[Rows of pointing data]
━━━━━━━━━━━━━━━━━━━━━━━━━━━━━━
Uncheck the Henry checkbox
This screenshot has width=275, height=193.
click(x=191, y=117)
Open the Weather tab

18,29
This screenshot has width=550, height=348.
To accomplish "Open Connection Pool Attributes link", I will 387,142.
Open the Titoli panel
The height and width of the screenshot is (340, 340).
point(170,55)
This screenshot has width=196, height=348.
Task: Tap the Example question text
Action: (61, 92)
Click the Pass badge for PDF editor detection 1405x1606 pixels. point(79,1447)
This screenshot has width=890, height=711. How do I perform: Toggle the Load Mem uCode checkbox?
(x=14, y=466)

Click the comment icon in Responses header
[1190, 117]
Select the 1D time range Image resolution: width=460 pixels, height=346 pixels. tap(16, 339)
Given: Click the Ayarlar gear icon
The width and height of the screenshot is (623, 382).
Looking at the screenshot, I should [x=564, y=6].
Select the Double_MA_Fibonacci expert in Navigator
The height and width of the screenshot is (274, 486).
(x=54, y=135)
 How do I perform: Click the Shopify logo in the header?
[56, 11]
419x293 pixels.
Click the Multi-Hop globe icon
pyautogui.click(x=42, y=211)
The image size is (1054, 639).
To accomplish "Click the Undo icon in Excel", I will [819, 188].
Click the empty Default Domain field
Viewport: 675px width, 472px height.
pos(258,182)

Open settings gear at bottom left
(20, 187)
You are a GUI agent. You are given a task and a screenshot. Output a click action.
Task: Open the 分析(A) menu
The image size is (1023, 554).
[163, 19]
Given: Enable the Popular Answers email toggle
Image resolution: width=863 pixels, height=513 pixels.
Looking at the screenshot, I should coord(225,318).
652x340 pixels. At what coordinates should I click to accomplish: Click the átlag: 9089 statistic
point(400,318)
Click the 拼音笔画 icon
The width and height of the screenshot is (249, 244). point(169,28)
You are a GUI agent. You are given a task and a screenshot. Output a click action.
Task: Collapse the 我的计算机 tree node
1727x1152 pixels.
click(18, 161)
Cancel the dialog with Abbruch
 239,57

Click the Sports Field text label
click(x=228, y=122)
━━━━━━━━━━━━━━━━━━━━━━━━━━━━━━
▸ **SHORT PROBLEM**
Locate each line in the records that contains the word "Open", and copy those lines out.

▸ **SOLUTION TO THIS EXERCISE**
Open the Weather tab
To accomplish "Open Connection Pool Attributes link", I will 387,142.
Open the Titoli panel
Open settings gear at bottom left
Task: Open the 分析(A) menu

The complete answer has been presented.